During the 2008 president elections, Obama distanced himself from Wright and left Wright’s church in Chicago after Wright was criticized for things he had said in sermons.

On the Sunday following the attacks of Sept. 11, 2001, Wright said they were proof that “America’s chickens were coming home to roost” because of the country’s endeavors in terrorism throughout the world.

In another speech, Wright said, “Not God Bless America. God damn America,” decrying America’s treatment of black people.

In response to the Wright controversy, Obama responded in Philadelphia with a speech on race relations called “A More Perfect Union.”

On Sunday, controversy erupted only hours after Wright’s sermon when The Associated Press initially confused the word “sycophants” with “psychopaths.”

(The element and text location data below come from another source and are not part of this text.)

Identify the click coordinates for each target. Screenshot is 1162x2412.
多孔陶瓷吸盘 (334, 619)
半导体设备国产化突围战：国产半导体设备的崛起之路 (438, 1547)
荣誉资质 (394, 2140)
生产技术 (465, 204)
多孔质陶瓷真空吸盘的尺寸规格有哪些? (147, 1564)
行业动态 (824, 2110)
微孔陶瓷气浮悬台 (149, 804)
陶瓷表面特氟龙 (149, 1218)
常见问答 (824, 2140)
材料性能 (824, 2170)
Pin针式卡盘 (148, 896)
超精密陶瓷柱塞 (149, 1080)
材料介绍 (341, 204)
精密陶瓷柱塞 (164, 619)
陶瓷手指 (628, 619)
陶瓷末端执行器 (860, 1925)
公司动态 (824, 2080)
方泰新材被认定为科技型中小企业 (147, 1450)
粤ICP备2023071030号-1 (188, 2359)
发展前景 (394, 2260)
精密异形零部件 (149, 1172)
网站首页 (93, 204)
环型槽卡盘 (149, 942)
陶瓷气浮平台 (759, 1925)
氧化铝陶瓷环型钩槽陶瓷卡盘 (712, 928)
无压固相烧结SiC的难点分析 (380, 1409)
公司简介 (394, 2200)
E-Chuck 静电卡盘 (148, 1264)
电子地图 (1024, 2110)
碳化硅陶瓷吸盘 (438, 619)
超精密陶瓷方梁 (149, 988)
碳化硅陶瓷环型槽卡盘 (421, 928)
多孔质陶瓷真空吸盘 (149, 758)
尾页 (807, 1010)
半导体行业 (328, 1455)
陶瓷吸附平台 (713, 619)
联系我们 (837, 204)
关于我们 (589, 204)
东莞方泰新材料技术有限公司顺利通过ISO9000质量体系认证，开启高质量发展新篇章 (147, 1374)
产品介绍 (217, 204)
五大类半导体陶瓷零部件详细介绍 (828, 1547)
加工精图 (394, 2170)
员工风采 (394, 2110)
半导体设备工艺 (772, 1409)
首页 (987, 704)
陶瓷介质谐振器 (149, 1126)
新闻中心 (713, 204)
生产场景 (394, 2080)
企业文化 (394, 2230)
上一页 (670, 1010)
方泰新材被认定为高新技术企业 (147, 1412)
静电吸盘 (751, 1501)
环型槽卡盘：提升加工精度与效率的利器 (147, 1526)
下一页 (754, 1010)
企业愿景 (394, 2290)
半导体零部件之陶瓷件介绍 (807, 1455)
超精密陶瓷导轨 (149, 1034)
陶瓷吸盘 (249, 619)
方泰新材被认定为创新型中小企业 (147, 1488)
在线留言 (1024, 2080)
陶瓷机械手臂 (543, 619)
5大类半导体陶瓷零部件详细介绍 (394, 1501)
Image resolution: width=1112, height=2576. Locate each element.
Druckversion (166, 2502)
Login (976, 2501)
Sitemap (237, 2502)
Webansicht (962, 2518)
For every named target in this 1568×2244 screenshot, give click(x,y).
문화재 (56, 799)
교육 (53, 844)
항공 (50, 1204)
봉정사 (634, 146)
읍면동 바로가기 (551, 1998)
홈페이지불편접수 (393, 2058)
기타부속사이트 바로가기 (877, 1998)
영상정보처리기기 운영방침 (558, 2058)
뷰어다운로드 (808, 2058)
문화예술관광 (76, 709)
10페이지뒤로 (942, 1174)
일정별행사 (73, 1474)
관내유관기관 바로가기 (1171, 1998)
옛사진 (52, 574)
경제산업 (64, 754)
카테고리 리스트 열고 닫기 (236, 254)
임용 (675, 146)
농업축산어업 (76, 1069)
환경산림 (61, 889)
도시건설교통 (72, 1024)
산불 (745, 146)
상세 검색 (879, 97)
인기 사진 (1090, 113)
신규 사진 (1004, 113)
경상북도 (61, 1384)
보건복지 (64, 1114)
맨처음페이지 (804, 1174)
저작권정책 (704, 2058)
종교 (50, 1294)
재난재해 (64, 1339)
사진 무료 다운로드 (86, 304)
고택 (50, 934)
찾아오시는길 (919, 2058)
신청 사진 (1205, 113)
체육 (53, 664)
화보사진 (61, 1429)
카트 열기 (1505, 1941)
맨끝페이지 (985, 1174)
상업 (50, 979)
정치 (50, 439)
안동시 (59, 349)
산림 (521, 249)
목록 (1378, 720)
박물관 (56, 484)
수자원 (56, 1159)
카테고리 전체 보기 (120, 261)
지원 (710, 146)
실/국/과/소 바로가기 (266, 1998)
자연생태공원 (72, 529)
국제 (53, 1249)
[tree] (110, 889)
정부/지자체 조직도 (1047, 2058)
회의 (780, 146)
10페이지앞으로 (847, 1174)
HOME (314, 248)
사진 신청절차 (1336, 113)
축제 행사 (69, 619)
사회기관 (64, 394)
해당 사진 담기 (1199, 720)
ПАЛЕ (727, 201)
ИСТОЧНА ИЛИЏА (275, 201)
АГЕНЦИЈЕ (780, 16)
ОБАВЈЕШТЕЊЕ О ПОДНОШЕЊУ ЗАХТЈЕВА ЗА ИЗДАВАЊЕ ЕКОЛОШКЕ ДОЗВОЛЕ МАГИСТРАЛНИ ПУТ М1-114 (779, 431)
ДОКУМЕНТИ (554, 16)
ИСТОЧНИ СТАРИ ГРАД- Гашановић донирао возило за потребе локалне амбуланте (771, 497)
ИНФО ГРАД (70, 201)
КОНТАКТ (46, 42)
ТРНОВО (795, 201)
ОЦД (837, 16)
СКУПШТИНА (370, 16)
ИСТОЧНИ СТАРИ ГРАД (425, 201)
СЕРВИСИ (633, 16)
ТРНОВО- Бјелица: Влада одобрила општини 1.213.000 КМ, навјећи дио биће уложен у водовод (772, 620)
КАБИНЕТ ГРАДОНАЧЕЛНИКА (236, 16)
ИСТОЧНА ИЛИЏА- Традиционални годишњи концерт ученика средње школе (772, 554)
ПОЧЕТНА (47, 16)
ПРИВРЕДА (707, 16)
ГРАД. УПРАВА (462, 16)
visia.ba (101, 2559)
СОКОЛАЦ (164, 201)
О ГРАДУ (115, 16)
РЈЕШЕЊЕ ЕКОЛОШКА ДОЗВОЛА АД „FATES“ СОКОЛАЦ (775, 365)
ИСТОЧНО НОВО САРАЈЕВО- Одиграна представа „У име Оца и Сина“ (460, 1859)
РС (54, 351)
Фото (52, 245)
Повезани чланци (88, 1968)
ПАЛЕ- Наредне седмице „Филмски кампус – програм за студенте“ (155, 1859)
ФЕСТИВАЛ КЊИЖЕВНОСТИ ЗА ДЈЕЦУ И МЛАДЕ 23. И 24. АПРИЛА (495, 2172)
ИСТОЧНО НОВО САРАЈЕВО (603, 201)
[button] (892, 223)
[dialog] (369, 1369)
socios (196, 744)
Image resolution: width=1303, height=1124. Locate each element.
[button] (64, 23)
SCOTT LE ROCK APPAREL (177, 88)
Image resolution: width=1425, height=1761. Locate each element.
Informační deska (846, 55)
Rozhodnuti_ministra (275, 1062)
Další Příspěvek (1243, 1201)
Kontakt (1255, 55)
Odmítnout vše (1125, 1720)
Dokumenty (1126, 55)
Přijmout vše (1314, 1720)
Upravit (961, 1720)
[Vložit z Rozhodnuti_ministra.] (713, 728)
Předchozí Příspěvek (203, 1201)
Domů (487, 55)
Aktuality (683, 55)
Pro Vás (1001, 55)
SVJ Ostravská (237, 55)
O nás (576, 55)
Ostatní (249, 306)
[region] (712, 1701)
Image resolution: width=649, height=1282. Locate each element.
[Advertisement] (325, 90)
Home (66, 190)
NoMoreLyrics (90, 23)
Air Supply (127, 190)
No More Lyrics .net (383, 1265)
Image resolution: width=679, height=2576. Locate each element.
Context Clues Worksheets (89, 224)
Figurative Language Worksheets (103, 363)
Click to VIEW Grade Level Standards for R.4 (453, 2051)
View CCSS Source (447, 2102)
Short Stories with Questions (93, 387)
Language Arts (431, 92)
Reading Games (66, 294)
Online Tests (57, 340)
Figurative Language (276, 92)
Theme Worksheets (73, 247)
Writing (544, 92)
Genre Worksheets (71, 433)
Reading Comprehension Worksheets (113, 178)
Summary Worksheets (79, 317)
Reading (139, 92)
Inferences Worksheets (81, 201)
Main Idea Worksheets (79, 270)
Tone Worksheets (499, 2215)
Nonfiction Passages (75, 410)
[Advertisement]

Griffen sent out a press release that said: “That report was false, as have been all other news reports that have repeated it. Rev. Wright actually described enemies of truth as ‘sycophants,’ a word used to describe a false accuser or slanderer. ‘Sycopant’ also refers to someone who is a flatterer of princes and great men.”

Griffen added that the mistake “wrongly casts Rev. Wright, his sermon and our congregation in a bad light.”

In Sunday’s sermon, Wright focused more on former President George W. Bush than Obama. He used the story about the prophet Elisha thwarting an attack by the Aramean army as a connector to the Iraq War.

Wright would talk about the King of Israel but say “the president” instead, generating laughs at his supposed slip of the tongue. He asked the congregation why the king went after Elisha.

“Why did he go after Saddam, I mean Elisha,” Wright said.

After he told the biblical story to the congregation, Wright said: “I’m not making this up. Iraq didn’t have no army. Elisha didn’t have no army.”

He said the biblical war of ancient times was a “classic example of homeland stupidity, I mean homeland security.”

Wright offered three lessons for the congregation. He said, “What you can’t see, you are not alone.” Then he instructed everyone to say it to their neighbor on the pew. Wright’s two other lessons: God is working on your behalf. You have nothing to be afraid of.

He said black leaders who have died, like Rep. Barbara Jordan of Texas and Supreme Court Justice Thurgood Marshall, were riding in chariots of fire watching out for the congregation.

“What I learned about preaching in 53 years is to look at people’s eyes,” he said Sunday. “Sometimes the shades will slam shut. … Shades came down when we talked about Iraq.”

Wright now travels the world lecturing and preaching.

In early July, Wright led a tour to Egypt. Later in the month, he traveled to Africa, according to his blog, and visited Ghana, Togo and Benin as part of an annual study tour that exposes “African-Americans to the cultures, the histories and the stories of African people on the continent of Africa and African people who live in diaspora.” He is scheduled to lead another tour in December to South Africa.

His bio on his website does not mention Obama, but he still addresses political issues. In a blog post on July 13, he wrote about receiving an honorary doctorate by the Starr King School of Ministry in Berkeley, California, last year. He received it along with author and journalist Chris Hedges.

“I found him to be a man you can trust and I find all of his writings to be works that challenge you, make you think and cause you to ‘hear the voice of God’ in a new and exciting way,” Wright wrote about Hedges in July.

Wright followed with a post by Hedges titled “Obama’s Health Care Bill Is Enough to Make You Sick” from truthdig.com.

In Little Rock, Wright closed with a prayer: “When He needs me, I will follow. He will lead you in some places you don’t feel comfortable. … You are not alone.”